The key thing is that this taps into the existing match progression, alongside the Evo armour. As you go through white, blue, purple and red armour tiers by dealing damage, using abilities and more to earn Evo, the blue and purple tiers will also present you with a pair of Legend upgrades, with you getting to choose one at each step. That’s the limit here, with Respawn giving two upgrade points as opposed to three or four to try and let them feel more impactful, while still retaining a little balance.

Speaking of armour and Evo, there’s changes to how this is upgraded. Armour is no longer something that you pick up, so there’s no quick leap up to better armour without going through the Evo progression system. You will have new ways to earn Evo, from new harvesters and caches which boost your whole squad, and there is still a way to grab shield cores from death boxes, though this will simply recharge you up to your maximum shield, with any higher tier shields you grab giving you an overcharge instead of a permanent swap.

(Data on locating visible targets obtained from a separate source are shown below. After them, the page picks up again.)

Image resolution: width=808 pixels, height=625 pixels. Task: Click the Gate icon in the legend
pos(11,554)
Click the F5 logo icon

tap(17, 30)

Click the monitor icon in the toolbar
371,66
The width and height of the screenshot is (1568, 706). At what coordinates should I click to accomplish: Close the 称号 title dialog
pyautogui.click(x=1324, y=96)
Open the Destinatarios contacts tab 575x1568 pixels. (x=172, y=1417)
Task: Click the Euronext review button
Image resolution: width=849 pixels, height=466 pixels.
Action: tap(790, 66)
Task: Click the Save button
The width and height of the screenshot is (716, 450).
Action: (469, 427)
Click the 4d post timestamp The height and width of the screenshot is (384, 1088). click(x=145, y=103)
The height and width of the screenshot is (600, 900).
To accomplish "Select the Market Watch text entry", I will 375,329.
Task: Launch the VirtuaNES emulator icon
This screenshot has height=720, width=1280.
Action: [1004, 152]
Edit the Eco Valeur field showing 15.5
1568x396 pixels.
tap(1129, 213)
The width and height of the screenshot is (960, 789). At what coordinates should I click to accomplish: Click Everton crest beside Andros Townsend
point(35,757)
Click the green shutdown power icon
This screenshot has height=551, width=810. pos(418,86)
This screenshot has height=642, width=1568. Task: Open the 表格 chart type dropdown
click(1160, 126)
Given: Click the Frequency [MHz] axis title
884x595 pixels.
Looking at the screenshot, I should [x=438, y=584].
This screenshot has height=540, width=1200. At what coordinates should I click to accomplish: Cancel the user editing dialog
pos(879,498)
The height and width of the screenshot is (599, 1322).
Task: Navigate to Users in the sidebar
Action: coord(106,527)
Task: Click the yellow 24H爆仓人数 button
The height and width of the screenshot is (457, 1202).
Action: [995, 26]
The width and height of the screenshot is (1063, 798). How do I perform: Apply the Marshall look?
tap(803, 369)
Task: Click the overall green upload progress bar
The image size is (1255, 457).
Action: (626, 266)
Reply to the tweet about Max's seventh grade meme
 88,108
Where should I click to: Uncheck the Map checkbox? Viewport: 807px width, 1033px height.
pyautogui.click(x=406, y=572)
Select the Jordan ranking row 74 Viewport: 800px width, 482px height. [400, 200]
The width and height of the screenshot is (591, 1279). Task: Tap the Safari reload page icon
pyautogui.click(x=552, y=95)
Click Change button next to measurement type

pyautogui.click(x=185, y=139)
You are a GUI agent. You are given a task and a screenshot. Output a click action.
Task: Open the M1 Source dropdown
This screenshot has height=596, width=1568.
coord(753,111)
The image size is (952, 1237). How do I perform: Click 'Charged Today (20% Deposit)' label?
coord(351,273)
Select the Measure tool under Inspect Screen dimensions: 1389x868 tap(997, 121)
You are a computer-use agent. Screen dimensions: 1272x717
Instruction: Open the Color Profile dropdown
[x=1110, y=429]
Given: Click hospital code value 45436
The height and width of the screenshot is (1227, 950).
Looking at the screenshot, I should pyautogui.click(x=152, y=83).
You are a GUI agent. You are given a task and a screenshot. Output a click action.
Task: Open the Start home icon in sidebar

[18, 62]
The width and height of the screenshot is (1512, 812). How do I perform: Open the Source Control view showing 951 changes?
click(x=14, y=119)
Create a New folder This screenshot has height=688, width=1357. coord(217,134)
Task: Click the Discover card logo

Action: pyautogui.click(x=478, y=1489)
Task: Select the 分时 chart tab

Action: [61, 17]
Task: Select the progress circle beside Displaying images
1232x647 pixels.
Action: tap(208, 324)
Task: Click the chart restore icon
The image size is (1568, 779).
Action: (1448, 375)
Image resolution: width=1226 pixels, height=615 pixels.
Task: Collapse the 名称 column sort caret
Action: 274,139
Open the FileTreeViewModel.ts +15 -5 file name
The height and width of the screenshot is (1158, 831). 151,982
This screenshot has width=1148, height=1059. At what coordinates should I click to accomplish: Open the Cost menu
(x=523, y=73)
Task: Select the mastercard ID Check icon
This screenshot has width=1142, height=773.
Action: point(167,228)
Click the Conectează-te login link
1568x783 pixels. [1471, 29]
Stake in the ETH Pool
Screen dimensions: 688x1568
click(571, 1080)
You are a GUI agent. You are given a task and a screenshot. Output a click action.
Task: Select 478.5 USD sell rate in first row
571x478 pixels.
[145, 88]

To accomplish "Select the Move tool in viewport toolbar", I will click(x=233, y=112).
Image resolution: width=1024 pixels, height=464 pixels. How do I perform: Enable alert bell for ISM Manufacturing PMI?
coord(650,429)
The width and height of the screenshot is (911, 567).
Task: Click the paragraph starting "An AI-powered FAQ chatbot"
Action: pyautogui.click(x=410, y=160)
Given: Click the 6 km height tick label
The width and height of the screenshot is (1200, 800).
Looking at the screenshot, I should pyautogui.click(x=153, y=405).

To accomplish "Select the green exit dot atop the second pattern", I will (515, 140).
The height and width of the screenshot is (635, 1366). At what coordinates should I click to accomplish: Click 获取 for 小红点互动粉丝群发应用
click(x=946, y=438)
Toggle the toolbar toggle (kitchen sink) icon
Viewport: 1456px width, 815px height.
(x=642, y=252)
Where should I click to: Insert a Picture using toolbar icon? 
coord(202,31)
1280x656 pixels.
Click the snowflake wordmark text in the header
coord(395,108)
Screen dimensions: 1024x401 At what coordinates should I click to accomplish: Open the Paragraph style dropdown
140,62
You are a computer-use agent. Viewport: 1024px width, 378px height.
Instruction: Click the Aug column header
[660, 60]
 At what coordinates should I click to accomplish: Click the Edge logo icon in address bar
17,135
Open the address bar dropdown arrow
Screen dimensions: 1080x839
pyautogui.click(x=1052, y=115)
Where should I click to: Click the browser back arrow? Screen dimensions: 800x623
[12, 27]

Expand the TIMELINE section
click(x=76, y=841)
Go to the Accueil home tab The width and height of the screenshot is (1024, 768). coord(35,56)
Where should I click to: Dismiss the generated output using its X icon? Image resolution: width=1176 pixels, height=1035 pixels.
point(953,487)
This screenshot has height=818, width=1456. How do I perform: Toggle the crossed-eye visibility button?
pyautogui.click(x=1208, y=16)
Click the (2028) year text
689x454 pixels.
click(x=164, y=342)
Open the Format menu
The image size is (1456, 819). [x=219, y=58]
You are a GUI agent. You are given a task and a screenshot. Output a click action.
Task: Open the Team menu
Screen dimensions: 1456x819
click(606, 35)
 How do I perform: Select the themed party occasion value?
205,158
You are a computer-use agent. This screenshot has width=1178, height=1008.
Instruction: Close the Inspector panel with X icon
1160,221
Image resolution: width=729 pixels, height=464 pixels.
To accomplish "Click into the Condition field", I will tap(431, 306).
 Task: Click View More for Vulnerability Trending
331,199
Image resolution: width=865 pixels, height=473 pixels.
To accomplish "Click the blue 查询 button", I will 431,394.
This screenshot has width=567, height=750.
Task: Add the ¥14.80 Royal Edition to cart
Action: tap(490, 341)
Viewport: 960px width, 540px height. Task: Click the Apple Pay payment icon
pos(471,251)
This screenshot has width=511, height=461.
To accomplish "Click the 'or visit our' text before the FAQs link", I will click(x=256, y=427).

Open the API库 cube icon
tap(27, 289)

Crafting has also been streamlined, so they no longer rely on crafting materials, and they only give you a smaller pool of items like health, shields, banners. They’re more predictable and dish things out quicker.

Much of this is in an effort to simplify Apex Legends a little bit, hopefully to be more welcoming to newcomers, and remove some of the cruft built up over the past few years, and you can see that effort elsewhere in the game as well.

Season 20 is bringing a new Straight Shot limited time mode that ramps up the pace of a battle royale match. This will come with a 30-player lobby size, spawning everyone automatically at points of interest – you’ll always have one other team for “company” – and with the end ring rolling in after around 10 minutes instead of 20. Even looting has been slimmed down so weapons you grab have set attachment loadouts (though you can still swap out the scopes).

It’s going to be much more rapid, and Respawn want you to roll from one match right into the next, to the extent that you can go straight back into matchmaking from the spectator view after you’ve been knocked out.

For those hooked on the ranked mode grind, Respawn are hitting the reset button here with a new and simplified ranking system. There’s no more behind the scenes hidden MMR going into matchmaking, it will just use your Ranked Points (RP) and level derived from that to match you to similarly ranked players.

All players will be starting at 1 RP, so the first days will be pretty chaotic here, but after that should settle down into relative skill levels. Good players will race up the early ranks thanks to the scoring model now rewarding more for kills, with increasing value as you place higher. You’ll also have a bonus for knocking off anyone of a higher rank than you, and there’s a bonus for a streak of top 5 placements. All of this will be more transparently outlined in a post-match summary, so you know what points came from kills, skills, placement and so on.

All in all, it actually feels a little subdued for a fifth anniversary update, outside of having blimps floating around the maps, but that’s probably for the betterment of the game in the long run. There’s no big new story arc after last year’s Kill Code narrative, and there’s no new character, but Respawn are resetting the foundations with Legend Upgrades and tweaks to armour, giving more bitesized matches in Straight Shot, and demystifying ranked matchmaking in ways that can only be good for the game.